As luck would have it, I have been able to put together a lab that allows me the ability to do all of these things.  I have a dedicated server for the purpose of Essbase benchmarking.  This server will go back and forth between physical and virtual and various combinations of the two.  Before we get into the specifics of the hardware that we’ll be using, let’s talk about what we hope to accomplish from a benchmarking perspective.
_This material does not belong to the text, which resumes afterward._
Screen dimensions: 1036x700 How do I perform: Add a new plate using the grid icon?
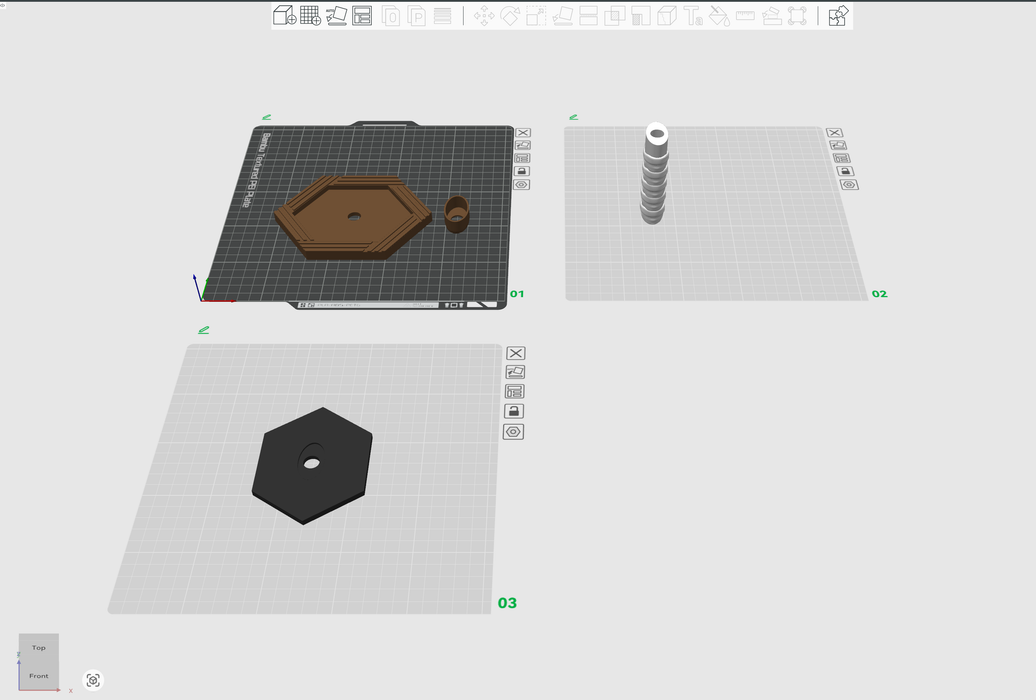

There are two main areas that we care about that relate to Essbase performance.  First, we have the back-end performance of Essbase calculations.  When I run an agg or a complex calculation, how long does it take?  Second, we have the front-end performance of Essbase retrieves and calculations.  This is a combination of how long end-user queries take to execute and how long user-executed calculations take to complete.  So what will we be testing?
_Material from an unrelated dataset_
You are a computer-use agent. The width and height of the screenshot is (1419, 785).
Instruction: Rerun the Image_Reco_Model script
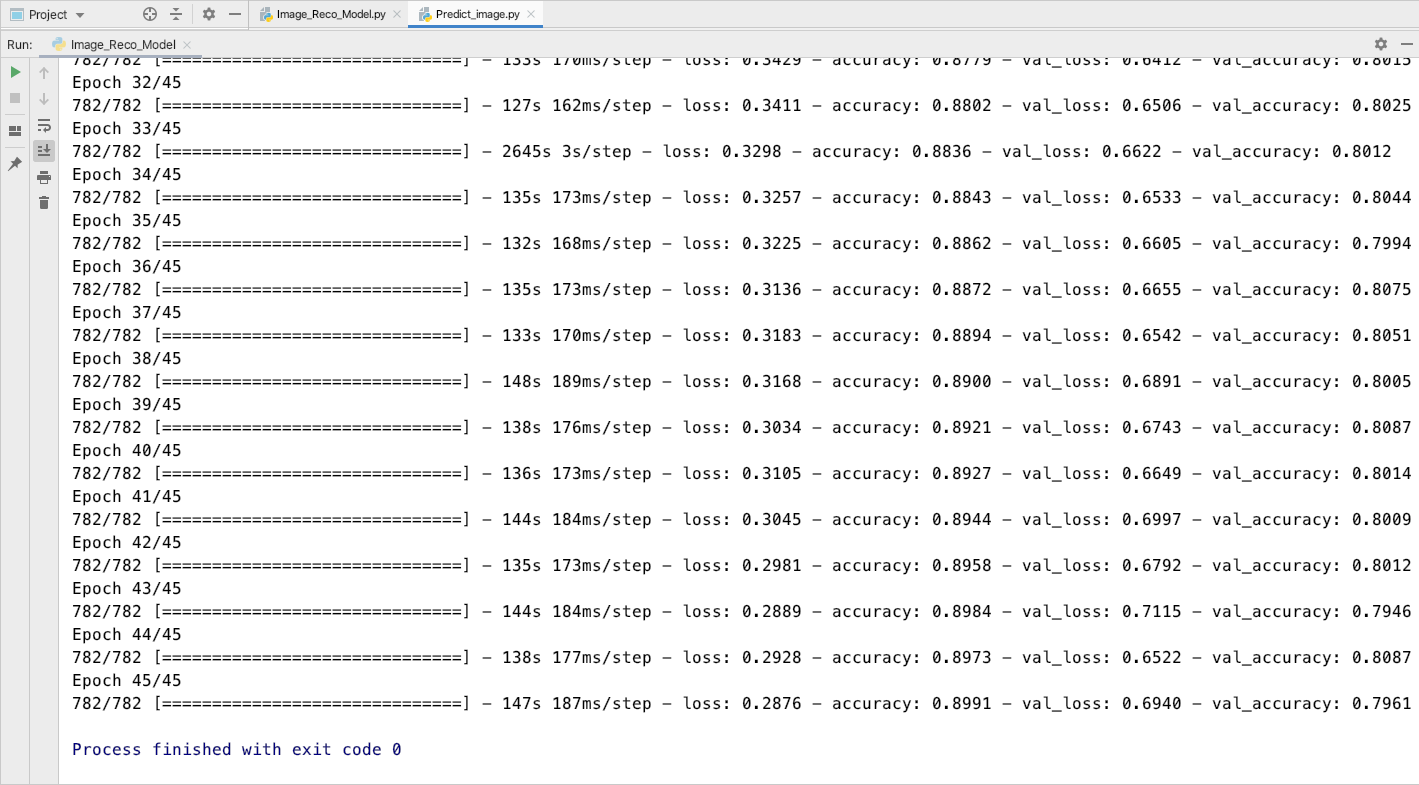[15, 72]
Storage Impact on Back-End Essbase Calculations

We’ll take a look at impact our options in storage have on Essbase calculation performance.  Storage is our slowest bottleneck, so we’ll start here to find the fastest solution that we can use for the next set of benchmarks.  We’ll compare each of our available storage types three ways: a physical Essbase server, a virtual Essbase server using VT-d and direct attached storage, and a virtual Essbase server using data stores.  Here are the storage options we’ll have to work with:

  • Samsung 850 EVO SSD (250GB) on an LSI 9210-8i
  • Four (4) Samsung 850 EVO SSD’s in RAID 0 on an LSI 9265-8i (250GB x 4)
  • Intel 750 NVMe SSD (400GB)
  • Twelve (12) Fujitsu MBA3300RC 15,000 RPM SAS HDD (300GB x 12) in RAID 1, 1+0, and RAID 5

CPU Impact on Back-End Essbase Calculations

Once we have determined our fastest storage option, we can turn our attention our processors.  The main thing that we can change as application owners is the Hyper-Threading settings.  Modern Intel processors found in virtually all Essbase clients support it, but conventional wisdom tells us that this doesn’t work out very well for Essbase.  I would like to know what the cost of this setting is and how we can best work around it.  ESXi (by far the most common hypervisor) even gives us some flexibility with this settings.
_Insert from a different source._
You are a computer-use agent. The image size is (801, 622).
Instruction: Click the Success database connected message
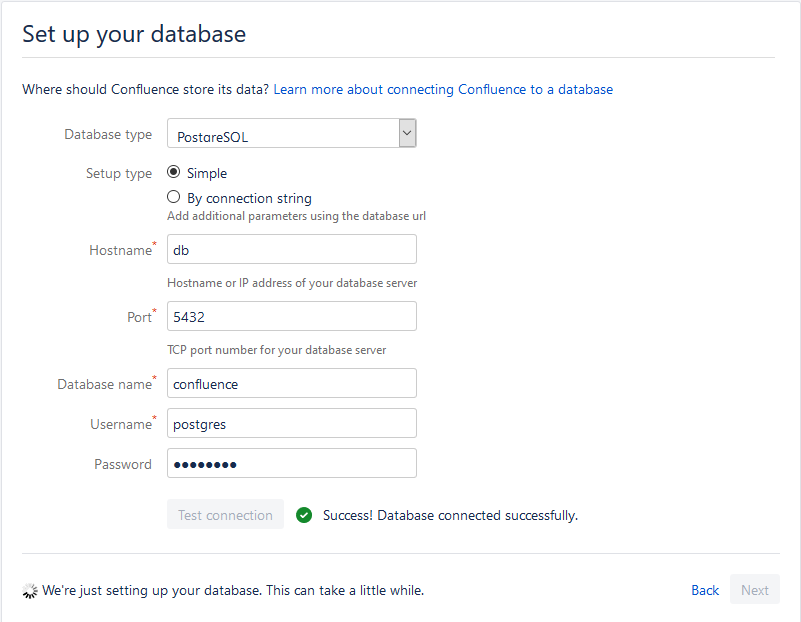coord(450,515)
Storage Impact on Front-End Essbase Query Performance

This one is a little more difficult.  Back-End calculations are easy to benchmark.  You make a change, you run the calculation, you check the time it took to execute.  Easy.  Front-End performance requires user interaction, and consistent user interaction at that.  So how will we do this?  I can neither afford load runner, nor have the time to attempt to learn this complex tool.  Again, as luck would have it, we have another option.  Our good friends at Accelatis have graciously offered to allow us to use their software to perform consistent front-end benchmarks.

Accelatis has an impressive suite of performance testing products that will allow us to test specific user counts and get query response times so that we can really understand the impact of end-user performance.  I’m very excited to be working with Accelatis.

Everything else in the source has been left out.